Assigned task 1
Write out the passage on the hand hygiene monitoring survey word for word, everything from "The survey, which" down to "risk for infection.".
Assigned task 2
Continue the article on the hand hygiene monitoring survey from the point where it ends.

Study text
▼

Nearly 80 percent of infection preventionists, nurses, and other healthcare leaders from U.S. hospitals believe electronic hand hygiene compliance monitoring is a more accurate option than direct observation, yet most facilities are still relying more on manual methods, according to a survey from DebMed, the creator of an electronic hand hygiene compliance monitoring system.
The survey, which included more than 400 respondents, reveals a vast inconsistency in hand hygiene compliance reporting, ultimately leaving patients and clinical staff at risk for infection.
While 78 percent believe electronic hand hygiene compliance monitoring is a more accurate option than direct observation, 62 percent use manual direct observation by staff as the primary method used to measure and report hand hygiene compliance, with another 34 percent using manual direct observation by "secret shoppers."
With that said, 88 percent believe the Hawthorne effect, which states that people will change their behavior if they know they are being watched, impacts the accuracy of reported hand hygiene compliance rates. To this end, a study published on-line this summer in the BMJ Quality & Safety Journal, found that hand hygiene rates were found to be three times higher when auditors were visible to healthcare workers than when there were no auditors present.
However, in looking back at the survey data collected the previous two years, there is a positive trend in not only the adoption of better technologies, but also the more imminent plans for purchase among those not yet using electronic monitoring.

▲

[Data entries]
▼

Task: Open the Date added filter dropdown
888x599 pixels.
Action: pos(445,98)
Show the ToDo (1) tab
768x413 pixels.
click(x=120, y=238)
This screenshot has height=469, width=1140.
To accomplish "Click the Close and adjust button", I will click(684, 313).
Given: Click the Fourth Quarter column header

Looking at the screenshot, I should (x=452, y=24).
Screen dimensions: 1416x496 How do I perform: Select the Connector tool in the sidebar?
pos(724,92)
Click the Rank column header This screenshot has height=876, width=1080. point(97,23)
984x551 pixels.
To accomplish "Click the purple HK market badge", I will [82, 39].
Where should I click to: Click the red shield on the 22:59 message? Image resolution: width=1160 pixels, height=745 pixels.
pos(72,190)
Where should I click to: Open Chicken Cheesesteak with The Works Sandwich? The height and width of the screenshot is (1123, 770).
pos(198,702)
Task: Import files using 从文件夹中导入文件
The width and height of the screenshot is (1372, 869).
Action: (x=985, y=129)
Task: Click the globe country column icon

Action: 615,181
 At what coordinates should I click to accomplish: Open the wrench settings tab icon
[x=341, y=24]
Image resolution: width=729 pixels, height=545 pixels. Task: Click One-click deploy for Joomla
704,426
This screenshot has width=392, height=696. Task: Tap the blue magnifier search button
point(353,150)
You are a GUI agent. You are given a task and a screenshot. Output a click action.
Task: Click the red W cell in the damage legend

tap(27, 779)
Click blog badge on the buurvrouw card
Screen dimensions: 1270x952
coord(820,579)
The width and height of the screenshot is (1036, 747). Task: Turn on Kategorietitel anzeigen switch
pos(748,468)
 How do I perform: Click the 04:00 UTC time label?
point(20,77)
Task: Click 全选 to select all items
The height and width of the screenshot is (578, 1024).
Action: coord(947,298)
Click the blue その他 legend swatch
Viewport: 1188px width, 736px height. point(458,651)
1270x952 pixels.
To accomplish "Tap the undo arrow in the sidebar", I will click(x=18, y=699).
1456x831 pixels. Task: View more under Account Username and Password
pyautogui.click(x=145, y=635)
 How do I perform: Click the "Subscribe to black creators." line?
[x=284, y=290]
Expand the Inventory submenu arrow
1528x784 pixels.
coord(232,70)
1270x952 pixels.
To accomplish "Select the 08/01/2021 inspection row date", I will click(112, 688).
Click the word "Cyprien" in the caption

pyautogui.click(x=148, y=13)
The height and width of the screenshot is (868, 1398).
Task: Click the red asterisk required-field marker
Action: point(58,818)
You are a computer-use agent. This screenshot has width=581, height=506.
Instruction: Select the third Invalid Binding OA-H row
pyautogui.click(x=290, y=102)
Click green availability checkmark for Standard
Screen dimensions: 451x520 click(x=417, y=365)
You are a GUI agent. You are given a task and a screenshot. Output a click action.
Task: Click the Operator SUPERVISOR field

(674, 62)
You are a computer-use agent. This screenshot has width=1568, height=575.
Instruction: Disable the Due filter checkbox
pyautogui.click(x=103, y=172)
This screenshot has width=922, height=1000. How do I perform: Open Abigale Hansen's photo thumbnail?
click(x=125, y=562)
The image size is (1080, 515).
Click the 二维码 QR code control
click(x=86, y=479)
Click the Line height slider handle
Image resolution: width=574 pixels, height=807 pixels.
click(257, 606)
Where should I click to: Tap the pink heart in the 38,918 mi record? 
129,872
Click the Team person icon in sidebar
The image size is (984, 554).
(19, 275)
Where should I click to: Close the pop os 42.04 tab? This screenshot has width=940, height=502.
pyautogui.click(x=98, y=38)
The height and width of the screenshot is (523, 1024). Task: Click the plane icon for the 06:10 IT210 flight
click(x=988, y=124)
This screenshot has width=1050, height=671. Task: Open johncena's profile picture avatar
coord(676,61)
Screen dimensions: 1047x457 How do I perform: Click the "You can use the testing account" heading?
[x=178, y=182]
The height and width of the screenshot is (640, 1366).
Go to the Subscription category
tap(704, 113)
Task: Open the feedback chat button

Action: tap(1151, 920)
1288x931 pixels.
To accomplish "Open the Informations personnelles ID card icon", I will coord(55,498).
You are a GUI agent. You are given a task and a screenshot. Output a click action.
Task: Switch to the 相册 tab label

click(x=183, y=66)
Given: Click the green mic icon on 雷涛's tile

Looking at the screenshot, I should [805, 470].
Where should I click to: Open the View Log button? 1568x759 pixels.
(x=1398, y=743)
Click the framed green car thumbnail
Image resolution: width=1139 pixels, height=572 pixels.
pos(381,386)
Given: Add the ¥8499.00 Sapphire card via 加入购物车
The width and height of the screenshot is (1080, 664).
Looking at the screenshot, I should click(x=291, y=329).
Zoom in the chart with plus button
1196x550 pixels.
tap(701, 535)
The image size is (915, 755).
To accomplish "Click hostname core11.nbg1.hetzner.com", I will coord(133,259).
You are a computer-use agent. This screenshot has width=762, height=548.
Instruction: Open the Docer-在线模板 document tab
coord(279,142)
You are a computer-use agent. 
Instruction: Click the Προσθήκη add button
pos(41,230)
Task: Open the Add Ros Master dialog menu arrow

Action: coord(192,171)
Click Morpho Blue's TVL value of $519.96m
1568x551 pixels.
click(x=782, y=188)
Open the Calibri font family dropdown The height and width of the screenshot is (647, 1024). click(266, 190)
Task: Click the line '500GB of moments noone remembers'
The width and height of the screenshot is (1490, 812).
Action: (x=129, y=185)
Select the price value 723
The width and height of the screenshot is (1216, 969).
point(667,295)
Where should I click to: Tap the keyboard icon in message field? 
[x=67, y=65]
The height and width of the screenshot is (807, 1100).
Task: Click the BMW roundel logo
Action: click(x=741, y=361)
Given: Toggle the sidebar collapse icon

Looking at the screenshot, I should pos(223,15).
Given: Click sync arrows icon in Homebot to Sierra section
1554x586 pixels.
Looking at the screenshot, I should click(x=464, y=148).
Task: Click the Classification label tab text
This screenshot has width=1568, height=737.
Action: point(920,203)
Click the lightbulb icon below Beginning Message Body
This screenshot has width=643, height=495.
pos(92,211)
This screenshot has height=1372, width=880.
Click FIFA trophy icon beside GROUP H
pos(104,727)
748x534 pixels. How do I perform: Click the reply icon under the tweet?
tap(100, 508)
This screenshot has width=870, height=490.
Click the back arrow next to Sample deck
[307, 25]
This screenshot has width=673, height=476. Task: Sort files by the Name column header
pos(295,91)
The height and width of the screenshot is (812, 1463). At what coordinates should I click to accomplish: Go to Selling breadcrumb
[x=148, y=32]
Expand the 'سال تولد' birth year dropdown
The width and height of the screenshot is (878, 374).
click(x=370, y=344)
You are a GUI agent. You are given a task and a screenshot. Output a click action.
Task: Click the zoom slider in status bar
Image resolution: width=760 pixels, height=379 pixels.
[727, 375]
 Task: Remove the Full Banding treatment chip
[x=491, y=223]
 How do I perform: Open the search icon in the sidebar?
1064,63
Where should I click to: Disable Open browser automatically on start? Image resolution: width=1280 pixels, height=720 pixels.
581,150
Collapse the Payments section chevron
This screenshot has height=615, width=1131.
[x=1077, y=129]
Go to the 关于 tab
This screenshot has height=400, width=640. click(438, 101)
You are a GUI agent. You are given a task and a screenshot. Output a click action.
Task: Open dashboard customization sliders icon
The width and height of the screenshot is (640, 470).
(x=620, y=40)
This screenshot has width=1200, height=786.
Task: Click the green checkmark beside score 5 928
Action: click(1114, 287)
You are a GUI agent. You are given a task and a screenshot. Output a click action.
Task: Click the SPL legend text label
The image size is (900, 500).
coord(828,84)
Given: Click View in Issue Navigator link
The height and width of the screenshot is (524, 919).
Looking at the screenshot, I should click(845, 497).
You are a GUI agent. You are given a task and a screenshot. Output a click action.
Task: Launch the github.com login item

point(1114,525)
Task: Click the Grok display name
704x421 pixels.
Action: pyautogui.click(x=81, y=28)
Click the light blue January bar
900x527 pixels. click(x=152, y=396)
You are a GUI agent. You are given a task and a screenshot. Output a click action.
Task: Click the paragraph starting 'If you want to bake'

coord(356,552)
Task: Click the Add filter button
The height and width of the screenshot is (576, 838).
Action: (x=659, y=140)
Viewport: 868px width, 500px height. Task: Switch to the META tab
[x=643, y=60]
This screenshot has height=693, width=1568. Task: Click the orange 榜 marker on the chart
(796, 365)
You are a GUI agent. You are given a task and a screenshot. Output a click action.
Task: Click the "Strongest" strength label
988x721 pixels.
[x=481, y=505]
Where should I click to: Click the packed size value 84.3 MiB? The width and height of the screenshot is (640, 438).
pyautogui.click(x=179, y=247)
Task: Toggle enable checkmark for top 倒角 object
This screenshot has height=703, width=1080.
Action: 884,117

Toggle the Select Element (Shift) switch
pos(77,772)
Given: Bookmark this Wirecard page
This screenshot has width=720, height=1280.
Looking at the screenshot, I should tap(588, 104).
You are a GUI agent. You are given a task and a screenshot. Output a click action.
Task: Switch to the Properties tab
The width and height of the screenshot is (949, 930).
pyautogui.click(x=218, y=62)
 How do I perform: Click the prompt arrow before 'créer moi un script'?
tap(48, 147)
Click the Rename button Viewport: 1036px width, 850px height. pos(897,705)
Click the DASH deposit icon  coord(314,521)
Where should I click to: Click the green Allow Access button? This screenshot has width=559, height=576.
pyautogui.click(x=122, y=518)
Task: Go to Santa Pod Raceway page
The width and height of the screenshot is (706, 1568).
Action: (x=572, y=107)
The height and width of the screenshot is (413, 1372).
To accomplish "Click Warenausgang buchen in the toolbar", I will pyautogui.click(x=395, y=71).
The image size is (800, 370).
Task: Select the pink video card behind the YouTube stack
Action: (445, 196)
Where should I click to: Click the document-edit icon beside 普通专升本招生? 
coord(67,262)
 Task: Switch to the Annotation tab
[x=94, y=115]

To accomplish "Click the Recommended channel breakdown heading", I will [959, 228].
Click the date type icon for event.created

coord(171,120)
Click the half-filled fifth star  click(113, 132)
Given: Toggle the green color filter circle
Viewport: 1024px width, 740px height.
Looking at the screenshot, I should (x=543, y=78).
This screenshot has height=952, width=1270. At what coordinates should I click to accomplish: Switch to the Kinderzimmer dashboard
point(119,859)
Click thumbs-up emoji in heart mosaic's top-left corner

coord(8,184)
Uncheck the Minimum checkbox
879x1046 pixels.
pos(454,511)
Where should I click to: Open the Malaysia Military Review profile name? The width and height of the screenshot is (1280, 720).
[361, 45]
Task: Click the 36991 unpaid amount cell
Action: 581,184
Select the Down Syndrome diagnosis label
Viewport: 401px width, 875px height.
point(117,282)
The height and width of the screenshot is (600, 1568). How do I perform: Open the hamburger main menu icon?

▲

Task result 1
The survey, which included more than 400 respondents, reveals a vast inconsistency in hand hygiene compliance reporting, ultimately leaving patients and clinical staff at risk for infection.

Task result 2
- There is a two percent increase in facilities using electronic monitoring since 2012
- 43 percent surveyed said they are currently considering implementing an electronic monitoring system, and 33 percent said their facility intends to purchase an electronic monitoring system within the next year
Other key findings include:
- 66 percent of respondents said their facility reports hand hygiene compliance to be 81 percent or greater, however,
- 59 percent believe that their true hand hygiene compliance is actually less than 70 percent
- 13 percent of those surveyed said they are "extremely satisfied" by the reliability of their facility's hand hygiene compliance data
Further, the survey findings cite the oft-used "in and out" method of only cleaning hands before and after patient interaction still reigns at most facilities, despite the fact that data shows additional hand cleaning—such as after touching a bed rail or medical chart—lowers infection rates.
"The survey results are promising, yet accurately represent the challenges the industry faces in regard to clean hands and safer care for patients," Heather McLarney, vice president of marketing, DebMed, said in a statement. "The numbers confirm what we hear firsthand from infection preventionists. They and other hospital staff want to implement the best hand hygiene practices for improved patient safety and health, but they face the reality of a host of other IT priorities competing for funding and focus like meaningful use, ICD-10 and EHR implementations."